Resolvi entrar em cruzeiro e a última engrenagem duma caixa de marchas automática, pero no mucho, em comparação com as maravilhas de hoje, me fizeram assumir aquele estado zen no volante, que só motoristas experientes conhecem. Você está alerta, mas relaxado, seu corpo esmorece nos assentos de couro, a suspensão moleja ondularmente pelas "maravilhosas" e "bem cuidadas" vias daqui. Sinto os amortecedores baterem seu curso total, um som seco e oco chega aos meus ouvidos, e me decepciono com as ruas, com o país, com os caminhões. Enfim, me solidarizo com meu amigo de aço, peço desculpas pelo mau jeito, e me desalinho com os buracos. Um grupo de garotos, recém saídos de alguma boate, ou bar, para do meu lado. O som está alto, ouvem algo como Hardcore ou Ska nacional, acho que Charlie Brown Jr, senão me falha a memória, já em frangalhos. Estão num desses carros bem modernos, decorados, japoneses, silenciosos, rápidos e fáceis de manejar. Não me importo com as provocações, sinto na verdade um grande alívio, afinal de contas, por que foram escolher logo meu veículo? Respeito é a resposta. -Não vou correr com vocês, caras, não aqui - com um sorriso irônico. Me perguntam os incautos: -que carro é esse, grande? Não respondo, arranco com vigor e deixo que a máquina dê seu cartão de visitas naturalmente, se apresente aos meninos. Eles ficam pra trás e eu volto à minha experiência.

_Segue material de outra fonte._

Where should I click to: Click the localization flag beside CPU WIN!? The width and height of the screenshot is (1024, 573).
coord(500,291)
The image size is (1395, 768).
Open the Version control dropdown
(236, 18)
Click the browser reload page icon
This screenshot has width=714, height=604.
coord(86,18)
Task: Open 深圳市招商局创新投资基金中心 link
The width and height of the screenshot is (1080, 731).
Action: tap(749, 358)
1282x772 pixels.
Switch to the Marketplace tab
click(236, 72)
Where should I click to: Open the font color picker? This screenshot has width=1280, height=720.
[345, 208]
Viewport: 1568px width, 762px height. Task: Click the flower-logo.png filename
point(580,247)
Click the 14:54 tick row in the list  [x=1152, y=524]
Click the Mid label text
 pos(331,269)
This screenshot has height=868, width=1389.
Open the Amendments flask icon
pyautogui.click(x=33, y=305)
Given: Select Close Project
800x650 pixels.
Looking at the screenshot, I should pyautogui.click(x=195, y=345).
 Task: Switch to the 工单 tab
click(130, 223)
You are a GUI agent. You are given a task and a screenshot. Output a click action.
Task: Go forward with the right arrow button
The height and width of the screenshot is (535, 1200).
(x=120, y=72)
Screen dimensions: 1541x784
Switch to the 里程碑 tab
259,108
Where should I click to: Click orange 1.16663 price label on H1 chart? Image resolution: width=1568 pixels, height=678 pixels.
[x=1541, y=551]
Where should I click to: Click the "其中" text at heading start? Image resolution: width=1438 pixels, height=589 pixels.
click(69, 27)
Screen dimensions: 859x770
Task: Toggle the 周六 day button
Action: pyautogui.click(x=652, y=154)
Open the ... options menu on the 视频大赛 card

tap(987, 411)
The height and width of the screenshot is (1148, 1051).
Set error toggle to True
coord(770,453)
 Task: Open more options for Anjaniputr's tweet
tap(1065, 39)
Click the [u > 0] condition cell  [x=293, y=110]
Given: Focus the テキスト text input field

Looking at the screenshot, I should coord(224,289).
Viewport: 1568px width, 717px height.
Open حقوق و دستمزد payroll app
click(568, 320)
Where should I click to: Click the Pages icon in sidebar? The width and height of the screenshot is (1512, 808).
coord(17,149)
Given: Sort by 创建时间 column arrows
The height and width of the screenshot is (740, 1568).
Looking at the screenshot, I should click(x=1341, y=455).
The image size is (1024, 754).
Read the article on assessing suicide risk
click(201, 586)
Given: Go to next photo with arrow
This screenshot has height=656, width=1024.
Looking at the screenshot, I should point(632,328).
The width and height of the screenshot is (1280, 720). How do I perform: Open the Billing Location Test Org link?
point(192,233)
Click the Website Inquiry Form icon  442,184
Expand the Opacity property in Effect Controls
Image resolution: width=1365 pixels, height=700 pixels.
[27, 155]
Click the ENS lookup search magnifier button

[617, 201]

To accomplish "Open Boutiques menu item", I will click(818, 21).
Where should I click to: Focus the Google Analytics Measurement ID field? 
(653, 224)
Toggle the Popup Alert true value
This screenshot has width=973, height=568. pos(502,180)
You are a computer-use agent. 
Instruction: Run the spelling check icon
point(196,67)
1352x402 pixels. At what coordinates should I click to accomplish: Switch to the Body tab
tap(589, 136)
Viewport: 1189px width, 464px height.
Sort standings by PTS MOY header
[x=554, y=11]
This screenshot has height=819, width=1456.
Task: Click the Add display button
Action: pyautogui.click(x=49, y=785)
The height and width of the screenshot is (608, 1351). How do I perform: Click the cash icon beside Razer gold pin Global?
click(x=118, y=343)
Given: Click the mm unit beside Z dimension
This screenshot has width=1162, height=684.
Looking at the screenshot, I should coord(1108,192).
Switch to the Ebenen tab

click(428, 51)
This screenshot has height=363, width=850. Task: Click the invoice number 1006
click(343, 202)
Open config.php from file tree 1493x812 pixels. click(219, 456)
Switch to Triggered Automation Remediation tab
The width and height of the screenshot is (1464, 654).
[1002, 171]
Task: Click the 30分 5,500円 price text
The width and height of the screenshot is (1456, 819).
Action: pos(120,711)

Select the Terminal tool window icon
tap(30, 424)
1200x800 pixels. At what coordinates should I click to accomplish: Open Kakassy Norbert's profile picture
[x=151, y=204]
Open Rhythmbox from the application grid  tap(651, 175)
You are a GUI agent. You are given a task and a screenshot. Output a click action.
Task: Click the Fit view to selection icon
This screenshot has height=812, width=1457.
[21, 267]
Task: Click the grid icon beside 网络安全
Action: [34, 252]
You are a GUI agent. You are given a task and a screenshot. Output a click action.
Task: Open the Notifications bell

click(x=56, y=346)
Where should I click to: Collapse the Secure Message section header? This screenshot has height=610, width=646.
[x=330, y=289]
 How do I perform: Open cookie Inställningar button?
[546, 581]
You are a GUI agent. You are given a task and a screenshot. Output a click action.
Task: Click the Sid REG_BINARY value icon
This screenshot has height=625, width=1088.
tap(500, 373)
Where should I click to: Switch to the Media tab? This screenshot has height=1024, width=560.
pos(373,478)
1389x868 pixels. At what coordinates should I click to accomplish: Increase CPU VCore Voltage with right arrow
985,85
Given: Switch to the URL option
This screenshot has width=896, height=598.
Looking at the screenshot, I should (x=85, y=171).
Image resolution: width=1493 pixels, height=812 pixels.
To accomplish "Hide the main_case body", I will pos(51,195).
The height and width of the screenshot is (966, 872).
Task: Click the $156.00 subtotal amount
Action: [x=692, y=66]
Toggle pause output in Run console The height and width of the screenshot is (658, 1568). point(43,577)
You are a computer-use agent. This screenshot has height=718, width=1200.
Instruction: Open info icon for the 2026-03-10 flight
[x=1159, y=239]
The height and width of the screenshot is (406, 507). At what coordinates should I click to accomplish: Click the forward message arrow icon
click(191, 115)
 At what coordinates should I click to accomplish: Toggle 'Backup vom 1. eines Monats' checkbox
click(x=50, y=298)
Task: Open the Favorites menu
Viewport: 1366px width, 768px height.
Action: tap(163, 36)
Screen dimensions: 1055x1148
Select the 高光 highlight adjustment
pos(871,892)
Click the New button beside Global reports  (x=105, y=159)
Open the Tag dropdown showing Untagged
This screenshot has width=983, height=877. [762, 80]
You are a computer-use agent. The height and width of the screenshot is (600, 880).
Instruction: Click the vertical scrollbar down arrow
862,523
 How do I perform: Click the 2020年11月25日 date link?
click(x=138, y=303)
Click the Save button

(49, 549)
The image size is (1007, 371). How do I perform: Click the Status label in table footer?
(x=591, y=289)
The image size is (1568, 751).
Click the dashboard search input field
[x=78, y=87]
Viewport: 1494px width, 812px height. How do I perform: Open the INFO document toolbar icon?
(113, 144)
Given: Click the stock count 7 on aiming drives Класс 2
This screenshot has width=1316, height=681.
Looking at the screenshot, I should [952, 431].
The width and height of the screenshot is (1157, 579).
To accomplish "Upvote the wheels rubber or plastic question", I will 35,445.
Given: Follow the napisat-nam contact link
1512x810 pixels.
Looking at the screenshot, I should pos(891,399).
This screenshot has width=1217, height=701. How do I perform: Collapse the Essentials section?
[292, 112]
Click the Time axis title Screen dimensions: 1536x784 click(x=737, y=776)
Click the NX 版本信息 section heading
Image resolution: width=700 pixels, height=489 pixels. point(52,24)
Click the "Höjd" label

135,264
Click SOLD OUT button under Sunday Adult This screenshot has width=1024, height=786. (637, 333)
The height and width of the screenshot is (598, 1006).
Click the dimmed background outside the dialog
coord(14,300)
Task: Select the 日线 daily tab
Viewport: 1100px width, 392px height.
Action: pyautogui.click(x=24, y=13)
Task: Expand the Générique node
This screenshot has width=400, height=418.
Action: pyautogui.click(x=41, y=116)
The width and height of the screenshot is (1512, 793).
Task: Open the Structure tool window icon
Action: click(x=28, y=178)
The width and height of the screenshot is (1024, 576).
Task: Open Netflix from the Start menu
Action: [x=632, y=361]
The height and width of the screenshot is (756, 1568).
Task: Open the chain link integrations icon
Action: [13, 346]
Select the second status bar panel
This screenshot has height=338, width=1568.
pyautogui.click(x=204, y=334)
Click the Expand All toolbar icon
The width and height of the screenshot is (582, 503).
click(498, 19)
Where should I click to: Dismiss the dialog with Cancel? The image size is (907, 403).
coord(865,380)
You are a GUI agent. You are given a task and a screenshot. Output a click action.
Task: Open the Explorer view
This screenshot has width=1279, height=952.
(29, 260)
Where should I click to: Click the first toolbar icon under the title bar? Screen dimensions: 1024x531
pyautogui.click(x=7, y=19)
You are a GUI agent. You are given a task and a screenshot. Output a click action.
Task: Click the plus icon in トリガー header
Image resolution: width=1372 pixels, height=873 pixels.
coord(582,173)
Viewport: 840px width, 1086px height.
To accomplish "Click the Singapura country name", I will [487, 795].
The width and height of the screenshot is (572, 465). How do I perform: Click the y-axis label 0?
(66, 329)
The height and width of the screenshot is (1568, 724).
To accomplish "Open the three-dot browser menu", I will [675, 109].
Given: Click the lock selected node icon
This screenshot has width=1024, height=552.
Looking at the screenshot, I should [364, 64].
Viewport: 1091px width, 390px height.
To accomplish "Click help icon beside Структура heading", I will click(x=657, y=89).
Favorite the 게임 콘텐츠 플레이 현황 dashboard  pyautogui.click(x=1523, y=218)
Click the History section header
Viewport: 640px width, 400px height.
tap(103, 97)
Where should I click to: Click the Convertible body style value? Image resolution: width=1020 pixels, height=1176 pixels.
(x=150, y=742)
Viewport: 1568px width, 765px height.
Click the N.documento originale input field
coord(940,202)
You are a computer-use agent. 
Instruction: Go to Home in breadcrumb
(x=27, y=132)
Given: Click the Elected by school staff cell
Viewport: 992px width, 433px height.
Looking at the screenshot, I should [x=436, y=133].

Em algum momento deste passeio me lembro de algumas coisas na vida. Por alguns minutos penso num objetivo, num lugar para ir. Será que lá encontrarei a resposta desta saida, aparentemente, sem utilidade? Não, lá não encontrarei ninguém, somente um espelho da minha própria insistência inescrupulosa, é melhor vagar mesmo. Paro num posto destes com loja de conveniências, meu companheiro também precisa se abastecer. Dou a ele as octanas que precisa, e vou também tomar algo. Tempos modernos e bom senso me dizem para evitar o que os outros ao meu redor tomam naquele local. Peço um café para viagem, sem açucar, sem leite, para bebericar mesmo. Vejo as pessoas bem alteradas por lá, transformam o posto num bar, numa boate, num centro de entretenimento a céu aberto. Moças bonitas, jovens, deliciosas. Rapazes com roupas coloridas, bonés reluzentes e falando alto. Alguns ouvem música alta, seus carros são incrementados, atolados de acessórios sem muita utilidade. São jovens, querem se divertir e têm pouco dinheiro. Um brinde a eles, eu penso. Respeito muito quem sabe curtir, mesmo não gozando de grana no bolso. Ricos são chatos pra c...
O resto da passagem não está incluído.